• [Provided material]

>>>

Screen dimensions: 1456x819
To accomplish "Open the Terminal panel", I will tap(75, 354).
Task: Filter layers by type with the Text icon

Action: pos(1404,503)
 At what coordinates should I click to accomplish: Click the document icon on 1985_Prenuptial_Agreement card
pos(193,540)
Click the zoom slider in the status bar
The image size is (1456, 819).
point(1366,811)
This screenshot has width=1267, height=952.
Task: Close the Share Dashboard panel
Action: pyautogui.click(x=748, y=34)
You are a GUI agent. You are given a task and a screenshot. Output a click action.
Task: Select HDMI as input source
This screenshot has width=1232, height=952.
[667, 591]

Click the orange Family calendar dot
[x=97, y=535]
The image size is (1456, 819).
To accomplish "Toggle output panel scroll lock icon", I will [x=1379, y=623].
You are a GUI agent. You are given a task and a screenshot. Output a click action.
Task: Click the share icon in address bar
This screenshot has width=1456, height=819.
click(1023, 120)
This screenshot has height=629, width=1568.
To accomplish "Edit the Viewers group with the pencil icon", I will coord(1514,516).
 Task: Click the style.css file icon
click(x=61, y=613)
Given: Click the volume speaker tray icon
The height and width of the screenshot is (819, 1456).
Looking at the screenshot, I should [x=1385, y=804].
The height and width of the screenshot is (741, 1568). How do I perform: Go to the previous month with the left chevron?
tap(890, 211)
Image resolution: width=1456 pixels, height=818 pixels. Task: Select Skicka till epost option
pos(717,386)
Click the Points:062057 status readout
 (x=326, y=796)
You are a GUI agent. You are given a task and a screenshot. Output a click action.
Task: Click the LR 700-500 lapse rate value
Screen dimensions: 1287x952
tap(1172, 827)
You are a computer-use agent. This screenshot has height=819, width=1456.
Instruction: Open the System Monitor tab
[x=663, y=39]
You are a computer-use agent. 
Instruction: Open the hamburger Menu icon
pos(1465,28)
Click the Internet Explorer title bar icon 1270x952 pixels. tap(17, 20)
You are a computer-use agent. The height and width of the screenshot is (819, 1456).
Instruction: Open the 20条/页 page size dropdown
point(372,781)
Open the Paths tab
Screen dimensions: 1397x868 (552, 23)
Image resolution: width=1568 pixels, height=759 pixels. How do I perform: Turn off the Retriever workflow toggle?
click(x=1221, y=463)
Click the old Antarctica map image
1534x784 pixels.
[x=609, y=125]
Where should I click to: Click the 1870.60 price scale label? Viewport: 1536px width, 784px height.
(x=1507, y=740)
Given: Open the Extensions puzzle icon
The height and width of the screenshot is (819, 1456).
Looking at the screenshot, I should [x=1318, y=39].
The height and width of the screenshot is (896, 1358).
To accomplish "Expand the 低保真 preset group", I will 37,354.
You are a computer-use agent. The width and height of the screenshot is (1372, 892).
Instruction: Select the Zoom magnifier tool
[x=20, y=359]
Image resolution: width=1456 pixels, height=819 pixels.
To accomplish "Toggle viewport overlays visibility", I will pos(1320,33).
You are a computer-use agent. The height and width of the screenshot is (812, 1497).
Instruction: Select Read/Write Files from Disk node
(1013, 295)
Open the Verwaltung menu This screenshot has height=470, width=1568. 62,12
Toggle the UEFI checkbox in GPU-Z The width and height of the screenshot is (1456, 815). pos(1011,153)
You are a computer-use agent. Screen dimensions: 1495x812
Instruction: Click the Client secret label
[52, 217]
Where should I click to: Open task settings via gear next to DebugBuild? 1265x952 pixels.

<<<

• [What the task asks]
Beginning with the line that has "Image resolution: width=1456 pixels, height=819" and ending with the line that has "Toggle the UEFI", set down the lines above exactly and include no others.

• [Result]
Image resolution: width=1456 pixels, height=819 pixels.
To accomplish "Toggle viewport overlays visibility", I will pos(1320,33).
You are a computer-use agent. The height and width of the screenshot is (812, 1497).
Instruction: Select Read/Write Files from Disk node
(1013, 295)
Open the Verwaltung menu This screenshot has height=470, width=1568. 62,12
Toggle the UEFI checkbox in GPU-Z The width and height of the screenshot is (1456, 815). pos(1011,153)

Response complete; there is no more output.